Young Ofeg's Ditties/Ditty 30

XXX.

As the evening sun was poised above the crest of the mountain in the west like a great red globe, I descended to a meadow that teemed with human forms. They looked like men, and yet I knew not if I could call them by this name. At first sight the scene appeared as if a carnival were taking place; afterwards I fancied that I found myself in the walled enclosure of a madhouse. One wanted a sleeve to his coat, another had only one leg to his trousers. The one whose head was as big as an elephant had a toy cap, whilst his neighbour, on whose body nature had clapped a pin head, stalked about with a headgear of gigantic dimensions. There were coats so long that they reached to the knee, and trousers so short that they finished there. Goliath-like feet limped about in dancing pumps, and wading boots slopped about children's tiny feet. But all moved about, they never stood still a moment, the whole meadow was like a single teeming ant-heap. They all seemed to be seeking, as if they had lost something, or as if they knew not themselves for what they were searching; every head was bent forward, every body bowed, eagerness glistened in every eye, and their faces surrounded me like embodied groans. Yet not a sound was to be heard, not one of their steps; it seemed to me as if all these monsters were in such a desperate hurry that they could not even pause to breathe, or as if they were holding their breaths as a person frightened at the dark.

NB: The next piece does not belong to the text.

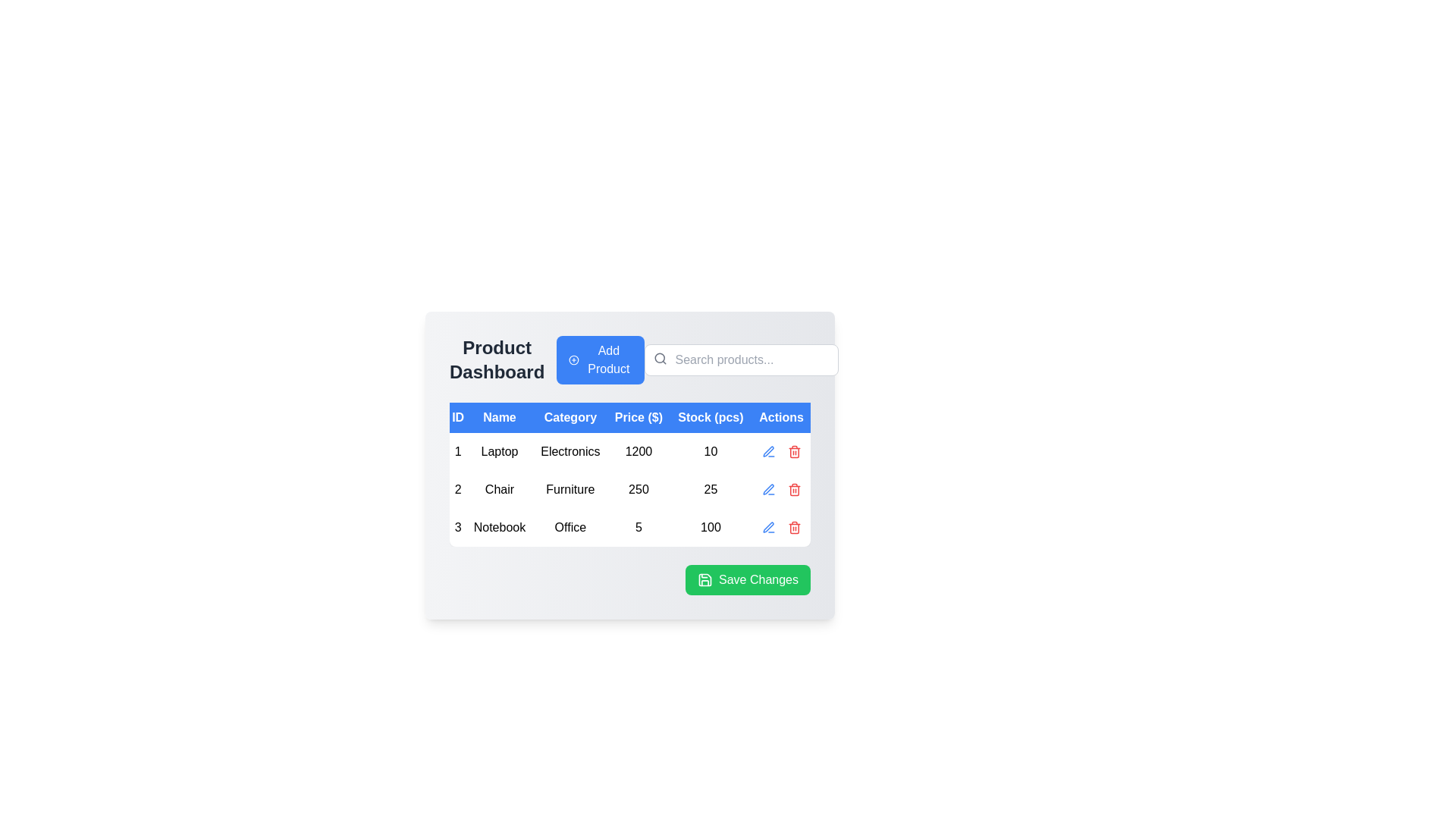  I want to click on the 'Add Product' icon located at the upper-right corner of the 'Product Dashboard' interface, adjacent to the search bar, for interaction, so click(573, 359).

In the meantime I had crossed right over the plain. The sun had gone down behind the mountain, and the coolness of night was falling. On a stone near the wall, at some distance from the rest of the crowd, an old man sat alone. His clothes were one mass of rags, and as I came in sight he made a violent effort to wrap them better round him, for his elbows and knee-bones stuck out through the holes as the pointed twigs of a tree.

I halted and asked:—

"Tell me, old man, who are these crowds in the plain, and why have they clothed themselves like unto lunatics? And why do you sit here now when the night dews are falling?"

And the old man bared his bald head, and lifted his hollowed and sightless eye up to me, and said:—

"They are mankind looking for their lives. There are as many kinds of lives as there are people, and every life is a scourge that is unique of its kind, as every man is a being that is sole of his kind. Everything is awry, no one has got the scourge he ought to have, everyone is looking for one to suit him.

"You ask why I sit here now that the cool of night is falling. Therefore, young man, that I have jumped about as the others are jumping, until my legs gave way, and the hair fell off my head, and my eyes lost their sight. I desired my proper life, I too; but what I got, it was never other than these rags."

Then terror seized me, and I continued my way up amongst the mountains. And the darkness gathered closely over the plain, but although I could scarcely hear or see, I was conscious through other inner secret senses of the death-dance in search of life that was footing it restlessly under me; and when morning came, and the sun ran up above the sea, my soul was filled with the desire for strength to walk through life as the man of antiquity in his toga.